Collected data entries
----------------------------------------
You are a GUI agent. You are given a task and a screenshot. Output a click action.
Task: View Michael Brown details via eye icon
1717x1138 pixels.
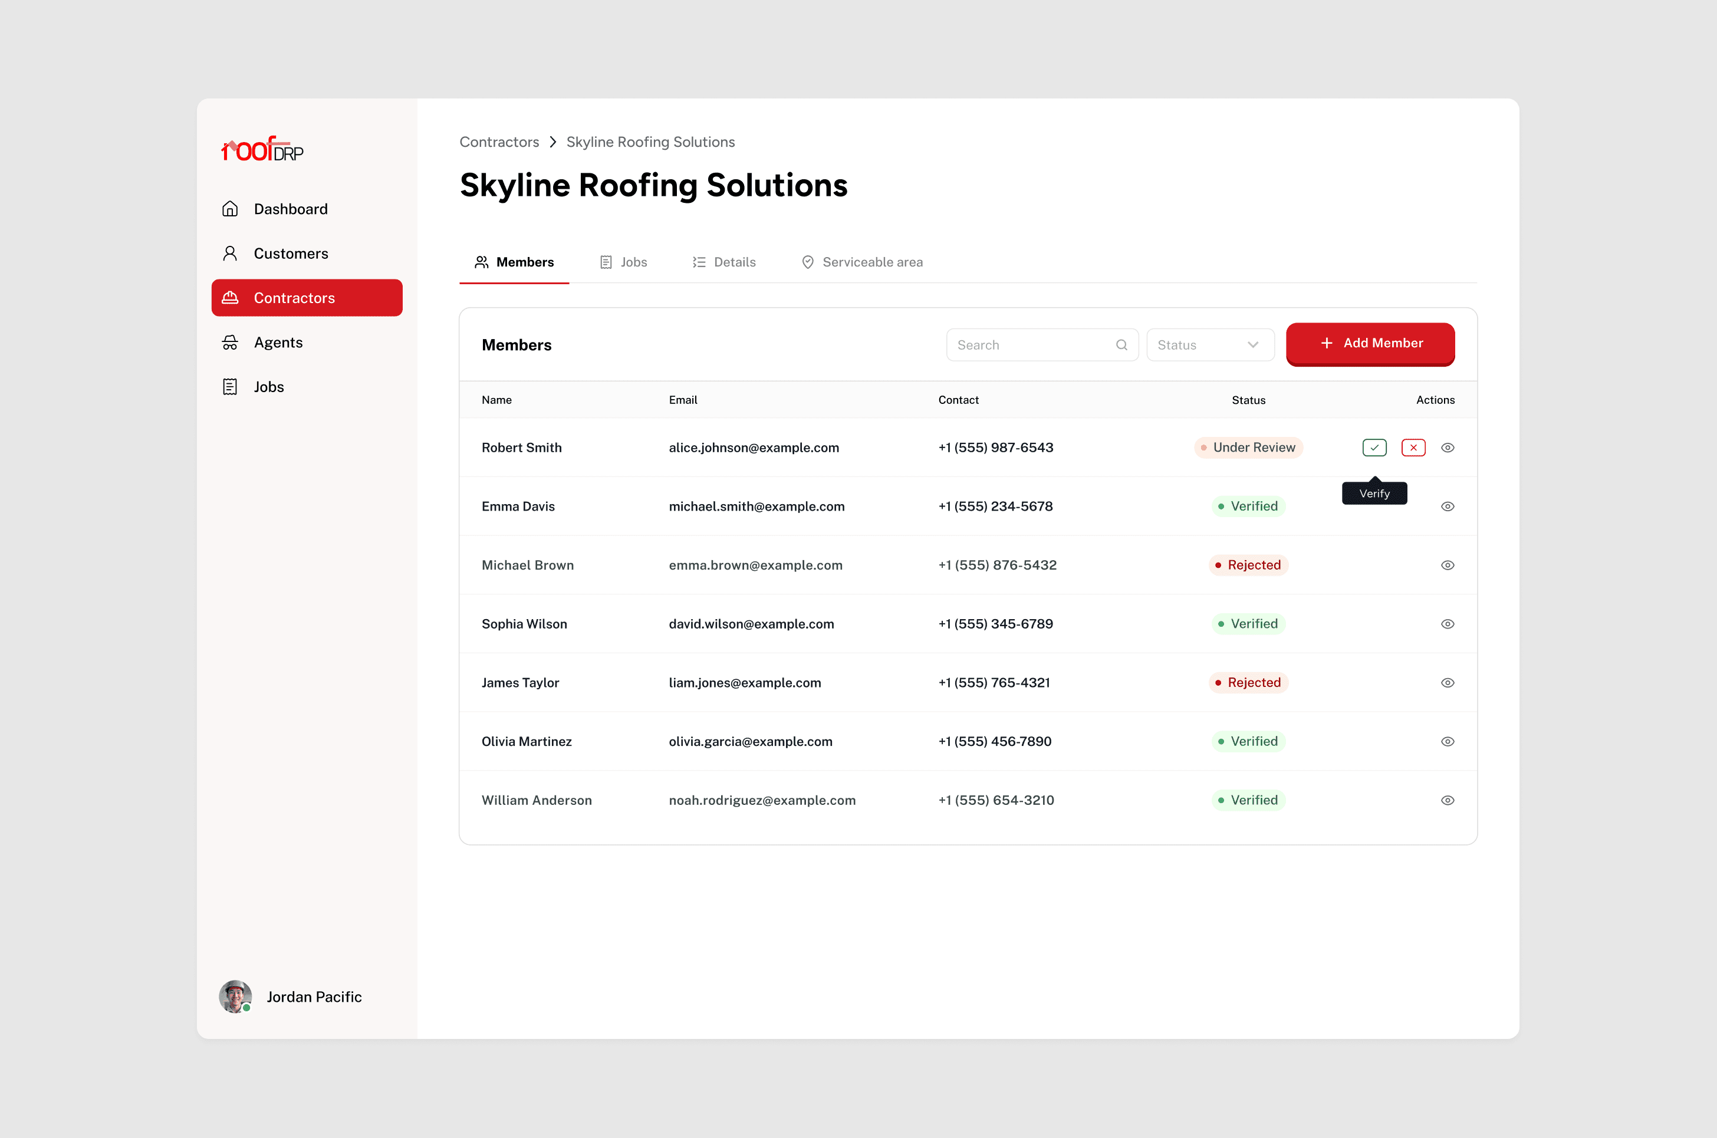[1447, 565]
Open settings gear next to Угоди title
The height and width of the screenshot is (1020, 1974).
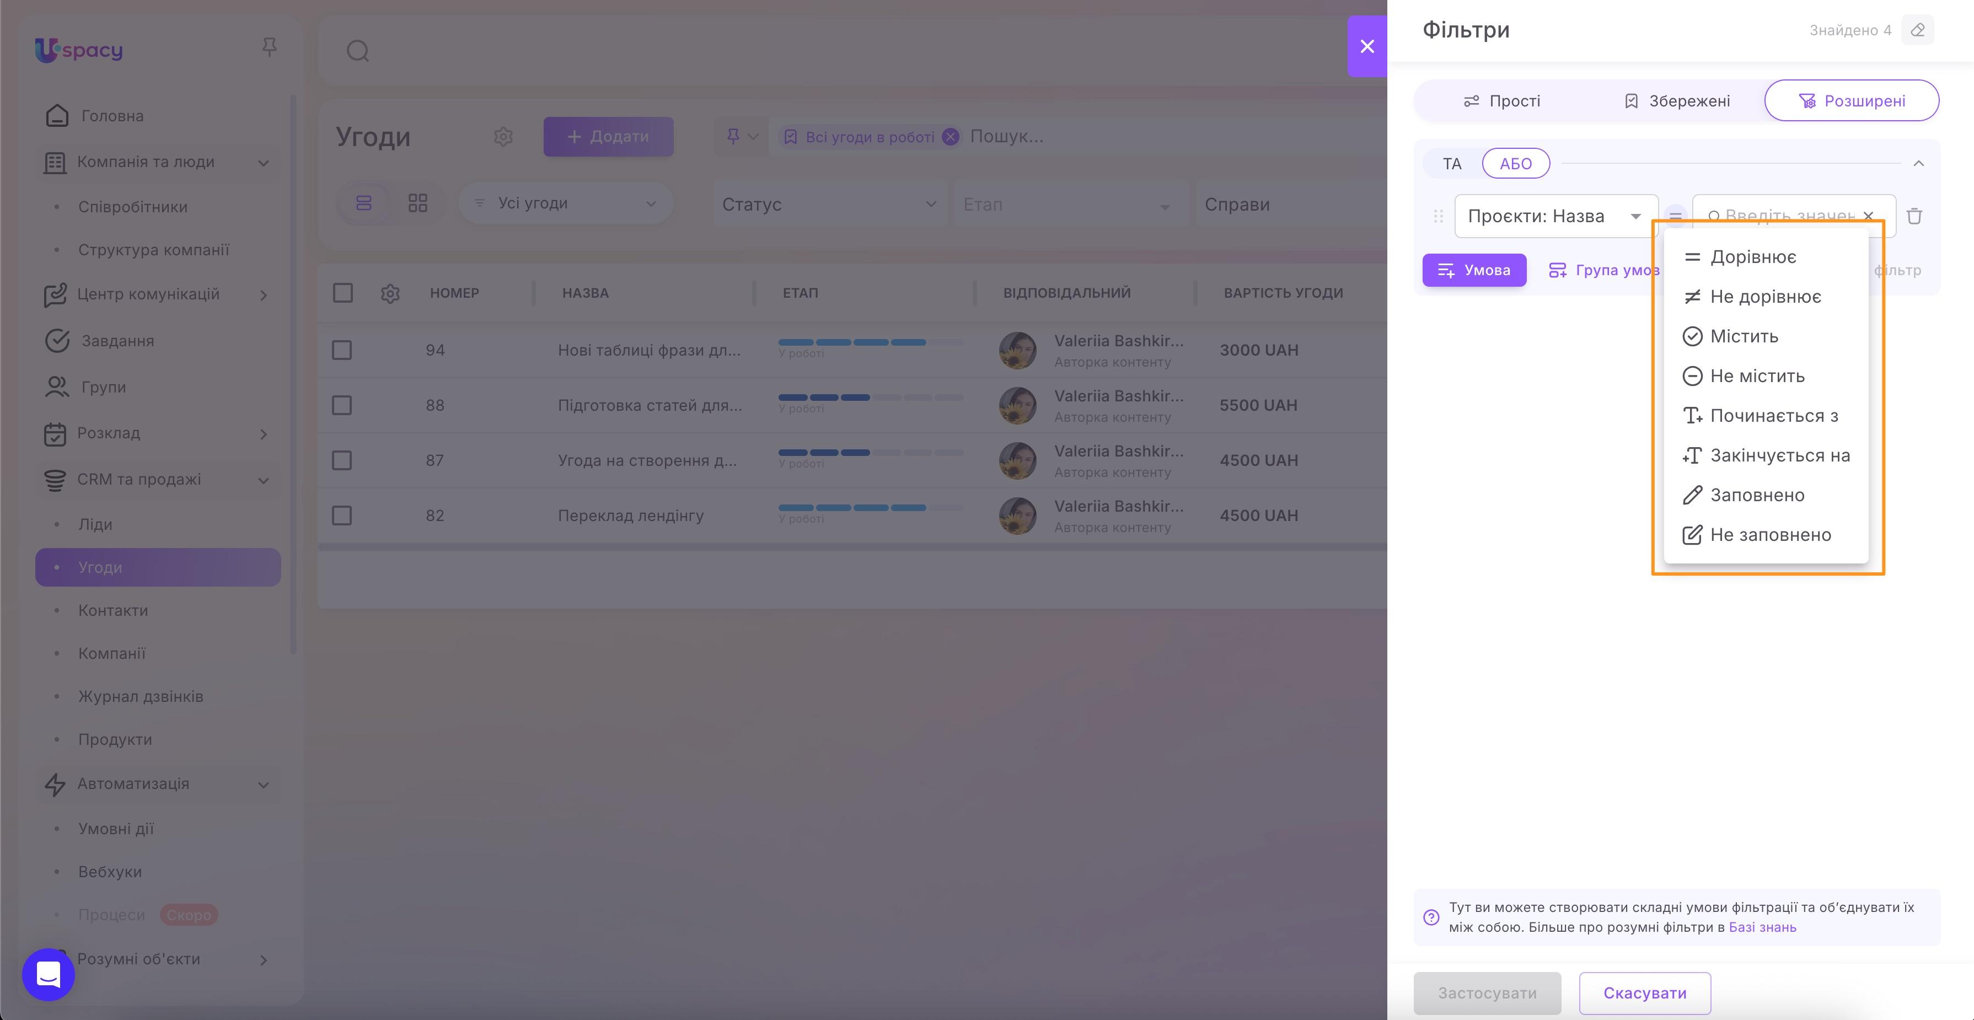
----------------------------------------
### [Exercise]
Only the text of the records belongs in the answer; reproduce it verbatim, with no pictures.

### [Task answer]
You are a GUI agent. You are given a task and a screenshot. Output a click action.
Task: View Michael Brown details via eye icon
1717x1138 pixels.
[1447, 565]
Open settings gear next to Угоди title
The height and width of the screenshot is (1020, 1974).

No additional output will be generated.